Longest palindromic subsequence algorithm

The longest palindromic subsequence is the longest sequence of characters in a string that spells the same forwards and backward.

A subsequence differs from a substring since characters in a subsequence are not required to be at consecutive positions in the original string.

Example

Take string "ABBCDABBC", for example. Then the longest palindromic subsequence in this string is "BBABB".

A naive approach would be to find all possible palindromic subsequences in "ABBCDABBC", and filter out the longest one.

Note: However, this approach has exponential time complexity.

A much better solution is to use Dynamic Programming. It is an optimization technique where complex problems are broken down into subproblems, with each subproblem solved only once.

Dynamic Programming solution

We can solve this problem using the solution to another similar problem - the Longest Common Subsequence (LCS) problem. The idea is:

Reverse the given sequence. Let’s call the original sequence original. Let’s call the reversed sequence reverse.
Use the LCS algorithm to find the longest common subsequence between original and reverse. Let LCS(original, reverse) be a function that returns the longest common subsequence between the pair of strings.
The answer from LCS will in fact be the longest palindromic subsequence.

More specifically, consider the illustration below:

In the case where the last characters do not match, we have to solve two subproblems:

Ignore the last character of reverse, and recur on original and updated reverse again.
Ignore the last character of original and recur on the updated original and reverse again.

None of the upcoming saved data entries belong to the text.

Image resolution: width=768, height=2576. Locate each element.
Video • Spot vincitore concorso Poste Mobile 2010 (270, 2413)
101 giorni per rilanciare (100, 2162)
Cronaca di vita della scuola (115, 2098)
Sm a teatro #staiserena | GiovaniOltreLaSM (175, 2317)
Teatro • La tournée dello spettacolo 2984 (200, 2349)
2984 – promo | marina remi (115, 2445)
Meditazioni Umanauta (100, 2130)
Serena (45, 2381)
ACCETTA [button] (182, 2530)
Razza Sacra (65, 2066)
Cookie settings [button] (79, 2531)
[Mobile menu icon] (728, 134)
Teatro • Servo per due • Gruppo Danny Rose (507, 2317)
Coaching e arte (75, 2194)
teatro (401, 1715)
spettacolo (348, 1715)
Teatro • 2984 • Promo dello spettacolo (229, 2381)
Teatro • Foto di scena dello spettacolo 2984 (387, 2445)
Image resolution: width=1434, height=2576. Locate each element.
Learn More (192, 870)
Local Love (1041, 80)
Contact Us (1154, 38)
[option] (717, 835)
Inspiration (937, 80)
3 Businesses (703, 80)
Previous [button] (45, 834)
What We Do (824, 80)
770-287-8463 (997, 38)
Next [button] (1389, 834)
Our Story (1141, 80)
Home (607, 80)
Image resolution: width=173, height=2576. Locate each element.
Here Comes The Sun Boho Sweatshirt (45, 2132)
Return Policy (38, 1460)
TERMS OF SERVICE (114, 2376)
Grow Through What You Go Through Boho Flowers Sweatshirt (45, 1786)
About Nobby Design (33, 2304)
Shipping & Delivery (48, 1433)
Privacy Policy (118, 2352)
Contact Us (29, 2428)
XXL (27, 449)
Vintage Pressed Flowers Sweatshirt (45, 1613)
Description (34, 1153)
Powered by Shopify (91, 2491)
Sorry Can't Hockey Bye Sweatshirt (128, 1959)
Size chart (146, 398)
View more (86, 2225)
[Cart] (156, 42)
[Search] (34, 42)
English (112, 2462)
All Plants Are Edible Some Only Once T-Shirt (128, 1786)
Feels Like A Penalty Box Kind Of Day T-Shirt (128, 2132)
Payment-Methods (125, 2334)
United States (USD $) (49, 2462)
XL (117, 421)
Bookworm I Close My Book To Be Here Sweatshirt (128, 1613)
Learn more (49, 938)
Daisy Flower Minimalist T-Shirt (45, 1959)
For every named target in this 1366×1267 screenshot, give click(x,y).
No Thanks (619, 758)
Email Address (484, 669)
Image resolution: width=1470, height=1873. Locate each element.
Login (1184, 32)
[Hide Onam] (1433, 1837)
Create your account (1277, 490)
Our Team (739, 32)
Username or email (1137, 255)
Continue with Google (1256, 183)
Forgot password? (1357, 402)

Select the best result from these two subproblems.

Mathematical form

Now, to combine all the above cases into a mathematical equation:

Lets call the original sequence $X=(x_1, x_2, \cdots x_m)$ and reverse as $Y=(y_1, y_2, \cdots y_n)$ . The prefixes of $X$ are $X_{1,2,\cdots,m}$ and the prefixes of $Y$ are $Y_{1,2,\cdots,n}$ .

Let $\mathit{LCS}(X_i,Y_j)$ represent the set of longest common subsequence of prefixes $X_i$ and $Y_j$ . Then:

\small \mathit{LCS}(X_{i},Y_{j}) = \begin{cases} \emptyset & if \:i=0 \:or j=0, \\ \mathit{LCS}(X_{i-1},Y_{j-1}) \hat {} x_{i} & if \: i,j>0 \: \& \: x_{i} = y_{j}\\ \max \big\{ \mathit{LCS}(X_{i},Y_{j-1}), \mathit{LCS}(X_{i-1},Y_{j})\big\} & if \: i,j>0 \: \& \: x_{i} \ne y_{j} \end{cases}

If the last characters match, then the sequence $\mathit{LCS}(X_{i-1},Y_{j-1})$ is extended by that matching character $x_i$ . Otherwise, the best result from $\mathit{LCS}(X_{i},Y_{j-1})$ and $\mathit{LCS}(X_{i-1},Y_{j})$ is used.

Optimal substructure

The solution to this problem satisfies the overlapping subproblem property, as shown in the diagram below. The diagram is a partial LCS of "PXYM" and "PYQX":

The boxes in purple above are the same subproblem - this means we do not need to solve it twice. Using memoization, overlapping subproblems are solved only once and their result is stored to be used if the subproblem shows up again.

For this problem, a two dimensional array LCS can be made as a memo, where LCS[i][j] represents the length of the longest common subsequence between original with length i and reverse, with length j. After populating the memo using the above algorithm, the longest palindromic subsequence can be reconstructed using backtracking on the memo.